All of these 0s and 1s are coordinated with a "clock signal".  The clock signal gives the data being sent (all those 0s and 1s) a timing reference.  Think of the clock signal like a metronome (if you're familiar with music), wall clock, egg timer or stopwatch.  They're all ways to reference time and help us to determine if we're playing musical notes too fast, if we're on-time or late for an appointment, if we've underbaked or overbaked something or if we shaved 30 seconds off our best 5 mile run.  A clock signal helps the computer determine at what point to capture a signal to determine if it's a 0 (LOW) or 1 (HIGH).
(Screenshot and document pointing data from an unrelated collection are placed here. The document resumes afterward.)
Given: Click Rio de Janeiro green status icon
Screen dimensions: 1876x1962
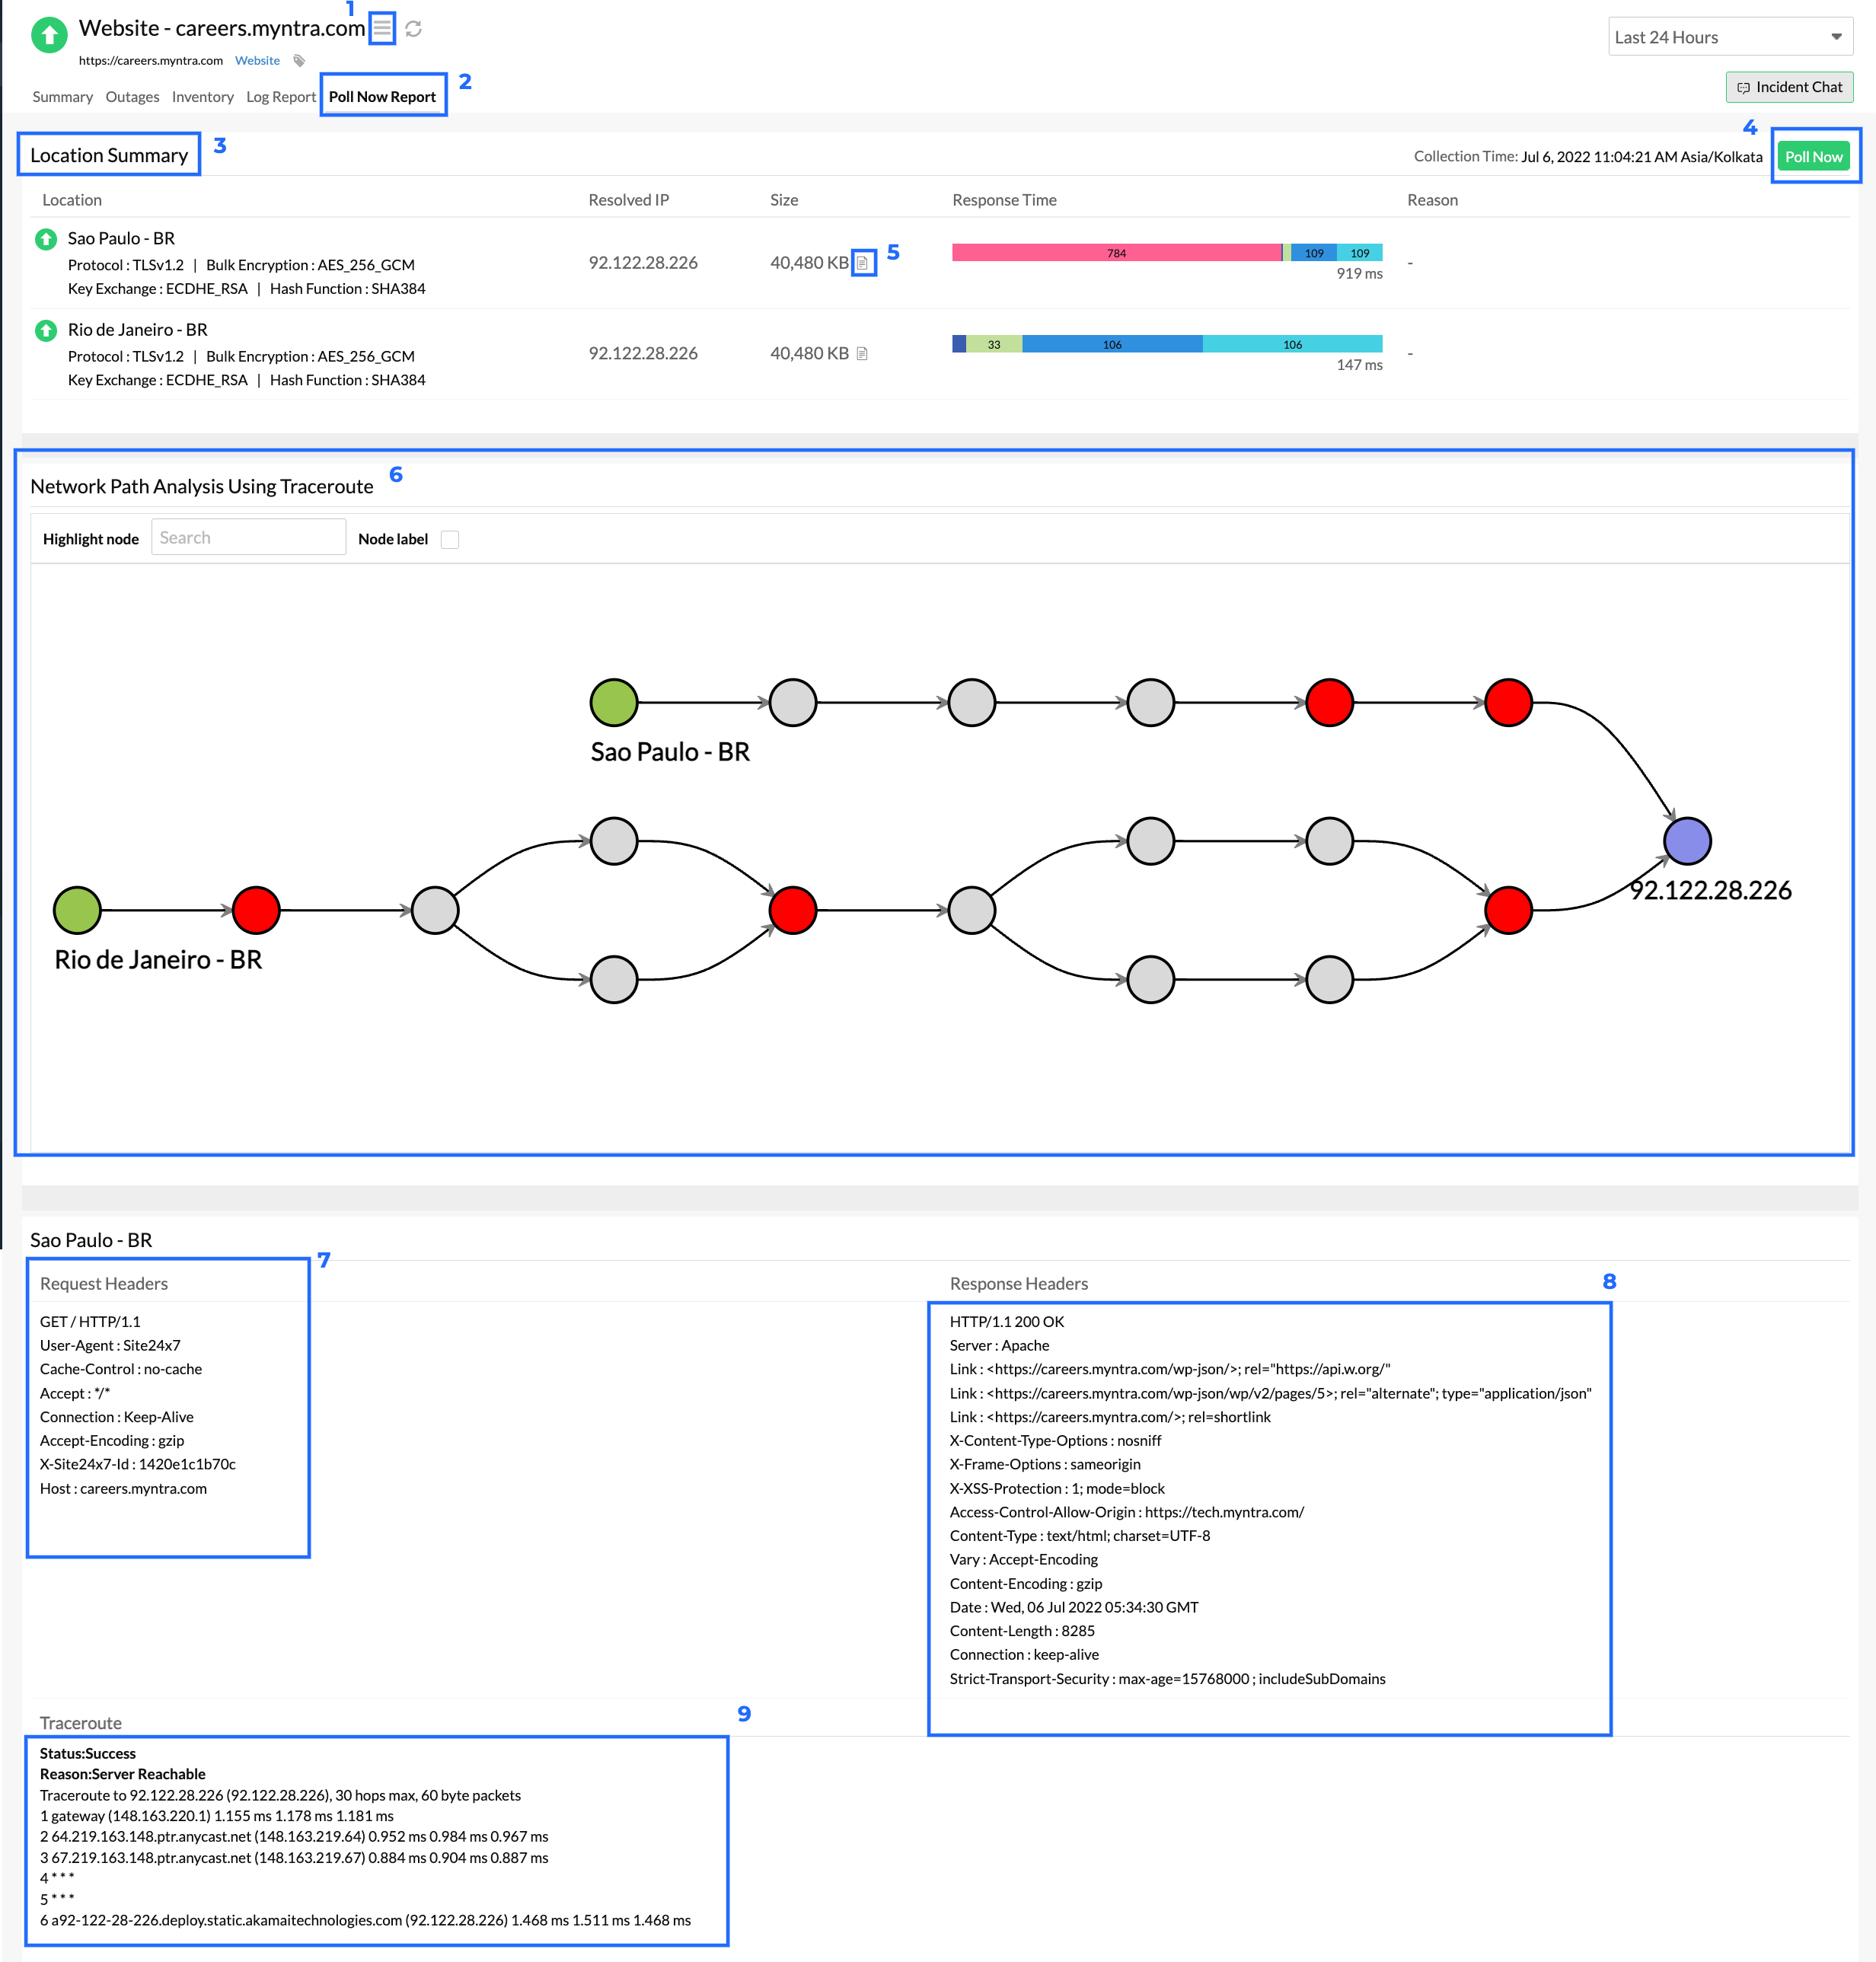Looking at the screenshot, I should (x=46, y=330).
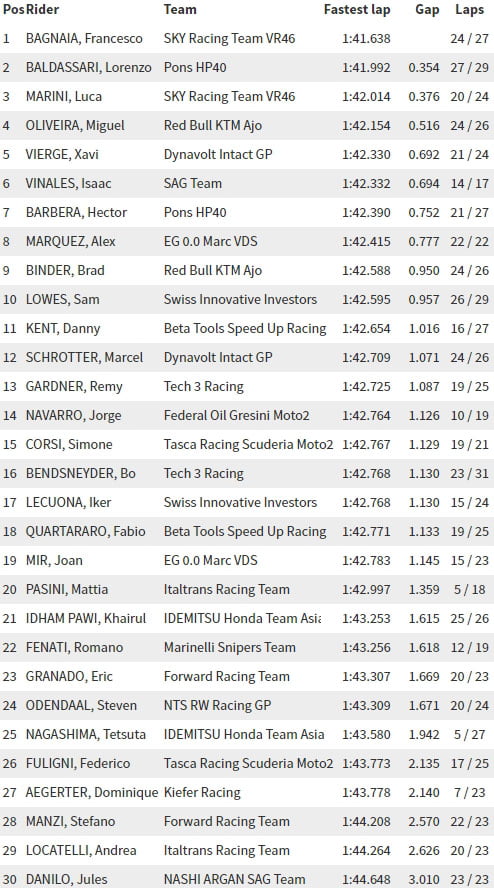This screenshot has height=888, width=494.
Task: Select DANILO, Jules row
Action: pos(247,877)
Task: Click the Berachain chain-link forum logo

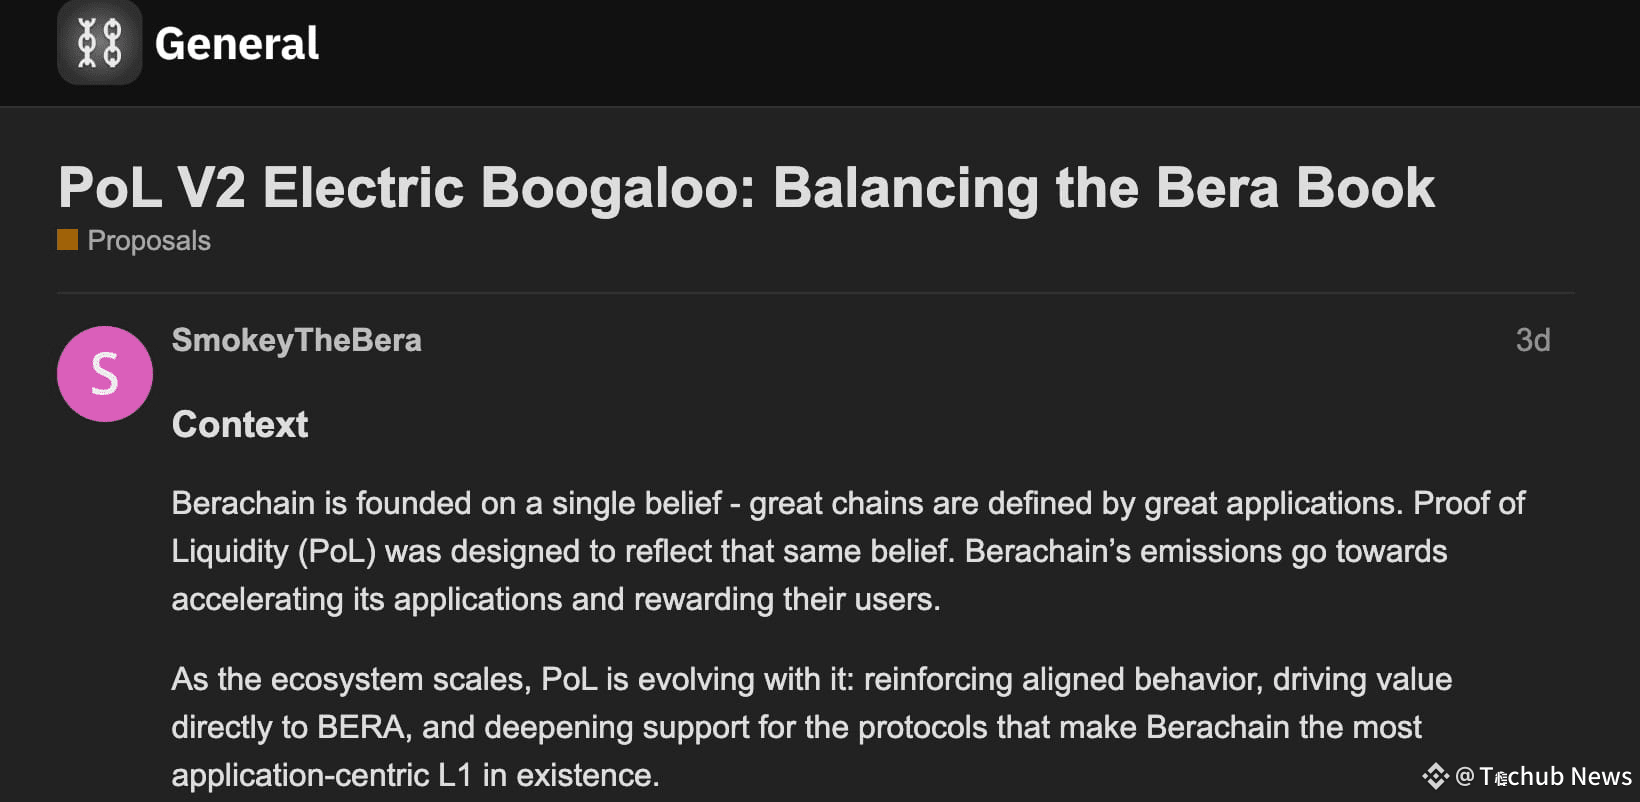Action: (99, 42)
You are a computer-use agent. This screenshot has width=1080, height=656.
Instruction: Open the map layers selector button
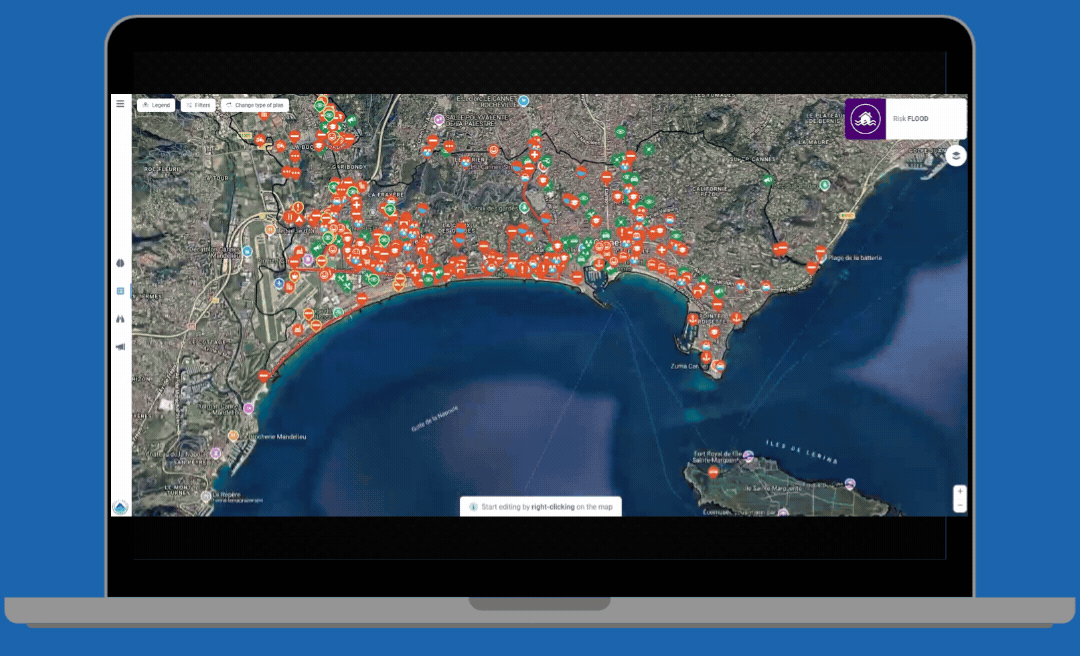point(956,155)
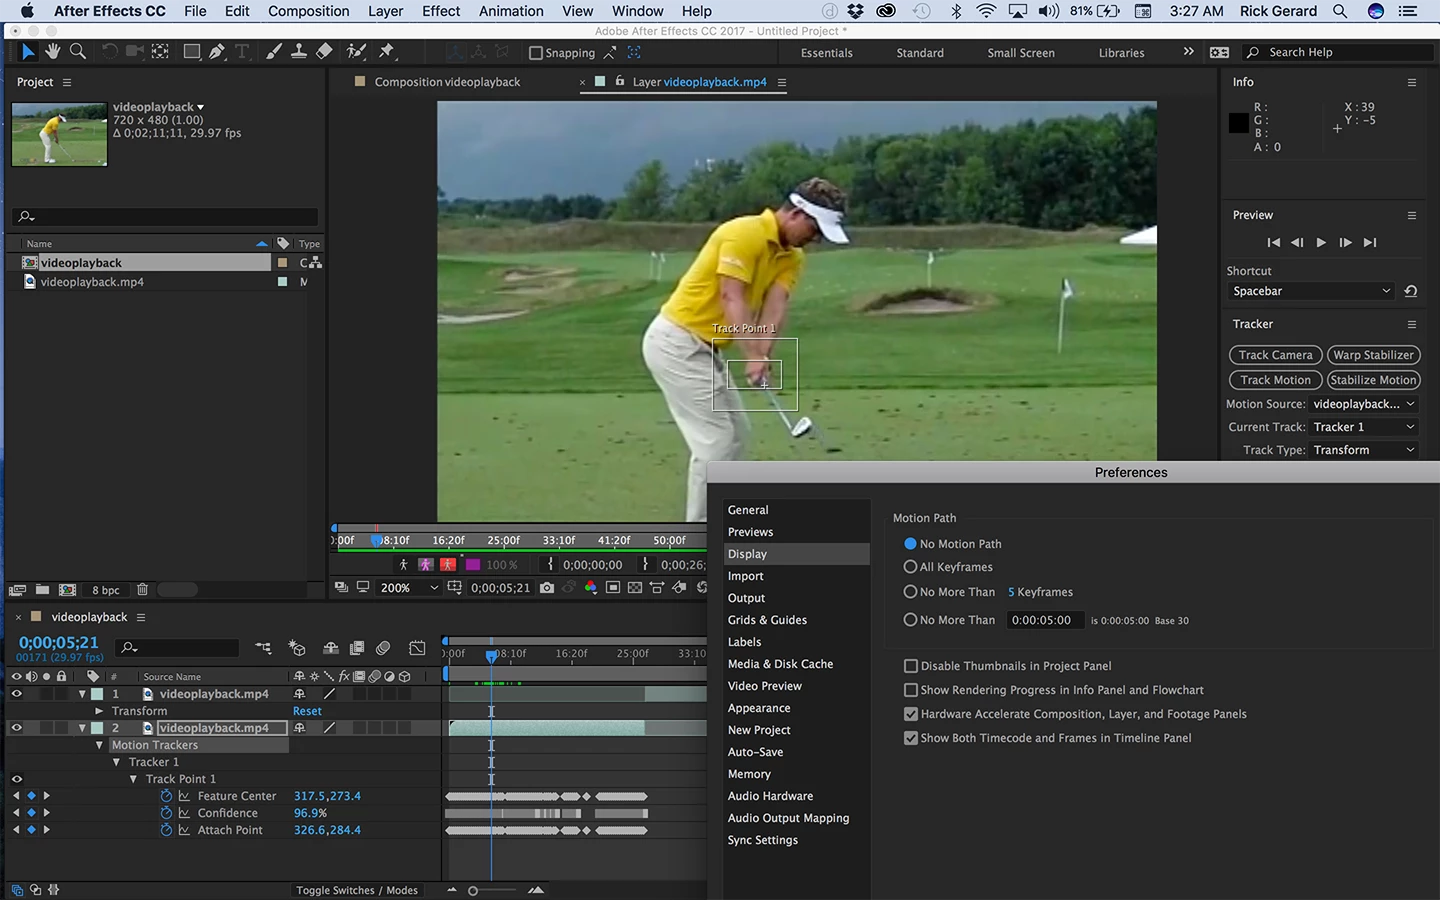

Above you can see a clock signal / pulse which is also a square wave.  It has a 50% duty cycle meaning it's ON time is the same as it's OFF time.  The clock doesn't typically change while the circuit is running.. it's rather boring in that sense and likes to be consistent.  Actually it's a good thing that it's boring, otherwise nothing would work right.  The clock signal is basically the heartbeat of digital electronics and if the timing wasn't always consistent then all those 0s and 1s would be completely useless.  By having a consistent clock, the CPU knows when to check for a signal of 0v or 5v.. or it knows that after a certain amount of clock cycles (pulses) that it should have received all the data being transmitted.

Ever hear of someone "over-clocking" their computer?  Or ever try to run a really old DOS program that ran TOO FAST on a new computer?  Those things all have to do with the clock signal.  The faster the clock signal (ie. 3mhz is MUCH slower than 3ghz) the faster those 0s and 1s can be transmitted and interpreted by the CPU.

And that was probably more than you ever wanted to know about digital logic!  But it's important to understand just what the heck you're trying to "see" with the logic probe anyway.. and what you're trying to see is the 0s and 1s (0v or 5v) being transmitted.  That way you can find a "STUCK" input or output and isolate the bad component while the circuit is running.